From the entries, return every line where the string "Task" shows up.

(Saved entries)
════════

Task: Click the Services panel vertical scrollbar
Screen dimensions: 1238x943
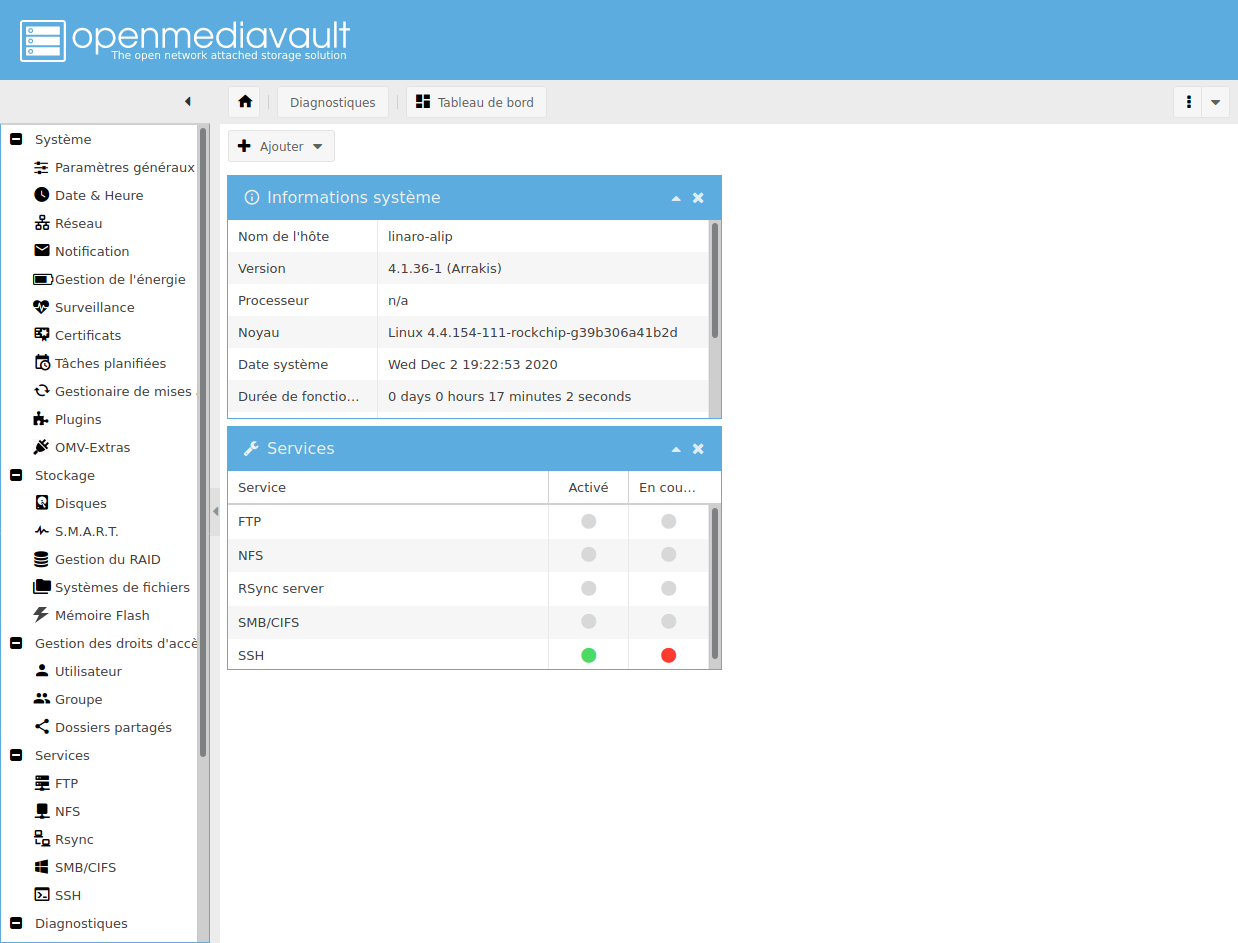Action: click(714, 584)
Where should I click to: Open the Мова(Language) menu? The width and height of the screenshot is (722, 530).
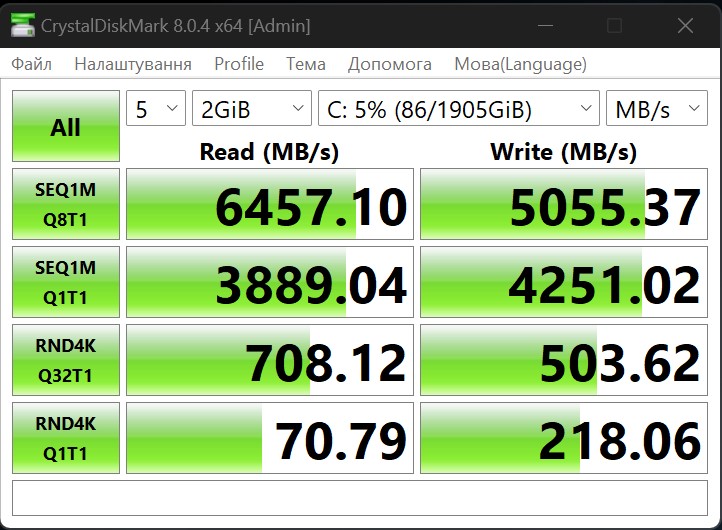[x=520, y=64]
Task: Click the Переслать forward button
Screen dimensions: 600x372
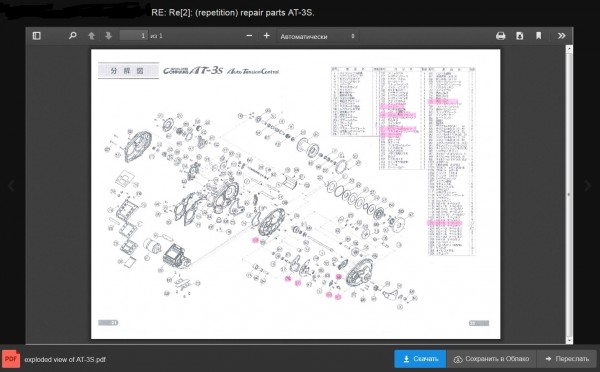Action: pos(567,359)
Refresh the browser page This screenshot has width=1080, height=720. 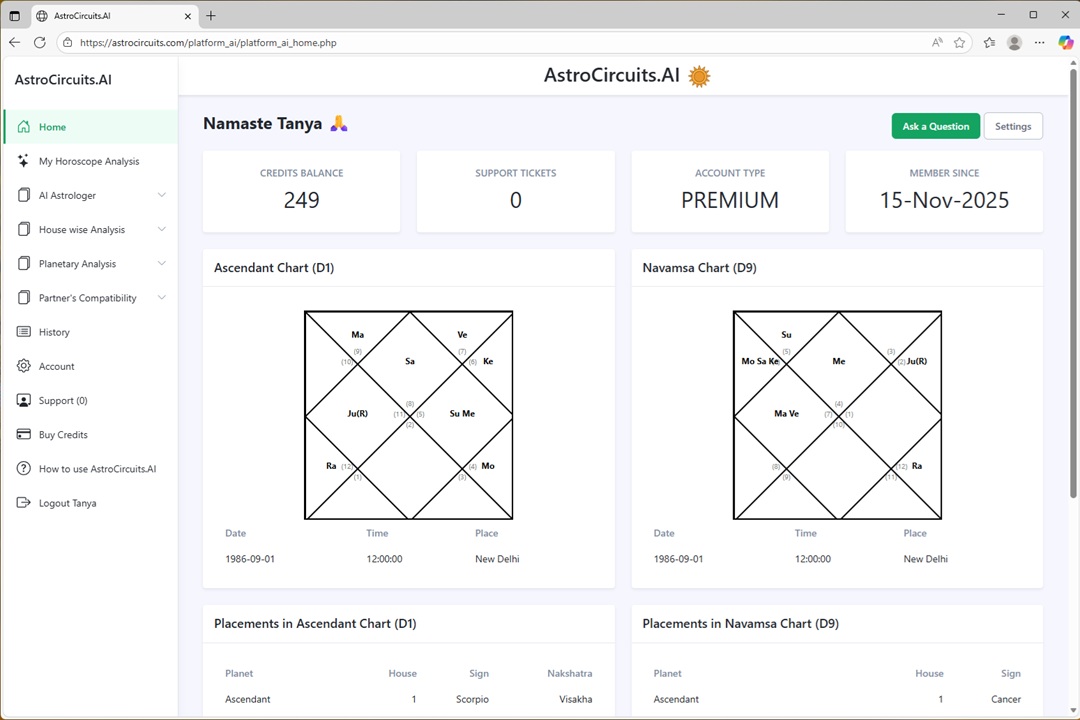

════════

Exercise answer.
Task: Click the Services panel vertical scrollbar
Task: Click the Переслать forward button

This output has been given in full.